How to Analyze Your Skills and Job Options

Choosing your options is never going to be that easy; what you need is to collate the things you are good at with the things you enjoy doing and then see where that leads you. Analyze your skills first, think about what you want to use, then choose your job options. Think about your life, and your future, and like a tree, see where the branches lead to from what you have done, and what you still want to do with your life.

  • Analyze your skills by listing your top ten achievements or career events that you are most proud of. You should do this by looking at your achievements, which are your richest source of information providing concrete and tangible evidence of what you have done so far. Use an active verb at the beginning of the phrase, and you’ll hear how much more powerful it sounds.
  •  Ask yourself exactly what you did (try: where did I start?) Then think about what happened next (or perhaps - what did I say?).
  • Consider what skills you used when you did the thing you achieved (how did I do that? What did I need to do it?) You'll end up with very clear statements of your real capabilities.

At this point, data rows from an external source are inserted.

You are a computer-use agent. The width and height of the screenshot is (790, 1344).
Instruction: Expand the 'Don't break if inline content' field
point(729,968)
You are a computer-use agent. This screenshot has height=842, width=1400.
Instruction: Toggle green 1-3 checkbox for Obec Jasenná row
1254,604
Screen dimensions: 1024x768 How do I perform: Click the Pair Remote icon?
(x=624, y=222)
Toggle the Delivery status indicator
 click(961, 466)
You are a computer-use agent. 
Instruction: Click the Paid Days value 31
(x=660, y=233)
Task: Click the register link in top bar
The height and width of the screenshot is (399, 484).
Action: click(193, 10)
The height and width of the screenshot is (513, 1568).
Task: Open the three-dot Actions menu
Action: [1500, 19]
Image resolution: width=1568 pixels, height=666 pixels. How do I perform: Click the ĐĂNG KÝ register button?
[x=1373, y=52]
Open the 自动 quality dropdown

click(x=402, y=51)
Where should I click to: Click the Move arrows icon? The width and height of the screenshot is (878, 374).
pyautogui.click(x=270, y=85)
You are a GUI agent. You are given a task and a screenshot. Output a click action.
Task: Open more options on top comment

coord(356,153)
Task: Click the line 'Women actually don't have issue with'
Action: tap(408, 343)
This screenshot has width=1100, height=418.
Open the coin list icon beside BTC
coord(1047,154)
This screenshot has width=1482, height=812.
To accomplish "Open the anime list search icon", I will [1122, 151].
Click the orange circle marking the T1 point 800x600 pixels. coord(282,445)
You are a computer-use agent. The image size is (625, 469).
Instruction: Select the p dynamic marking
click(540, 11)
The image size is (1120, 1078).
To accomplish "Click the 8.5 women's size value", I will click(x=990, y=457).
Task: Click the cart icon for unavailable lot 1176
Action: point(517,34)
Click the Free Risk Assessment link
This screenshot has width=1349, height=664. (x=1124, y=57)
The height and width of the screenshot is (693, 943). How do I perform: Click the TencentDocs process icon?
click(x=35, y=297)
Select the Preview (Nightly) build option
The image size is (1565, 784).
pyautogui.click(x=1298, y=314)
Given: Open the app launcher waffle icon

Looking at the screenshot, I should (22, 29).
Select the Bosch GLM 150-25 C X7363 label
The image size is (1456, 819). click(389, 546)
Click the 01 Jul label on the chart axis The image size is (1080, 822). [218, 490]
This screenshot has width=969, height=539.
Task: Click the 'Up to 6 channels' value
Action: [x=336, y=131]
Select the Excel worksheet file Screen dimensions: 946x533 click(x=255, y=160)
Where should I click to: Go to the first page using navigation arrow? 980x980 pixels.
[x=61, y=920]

  • List all of your skills so you can rate them for transferability; most of your skills will transfer to another job quite easily. Think not just "how good am I?" but ask "how much do I enjoy this?" The skills that score most highly on both counts are your most transferable skills and you will be able to use them in many different settings. Write them down (score them out of 10 then add up); the highest skills analysis scores are the ones you can use in your self-marketing statements to best effect.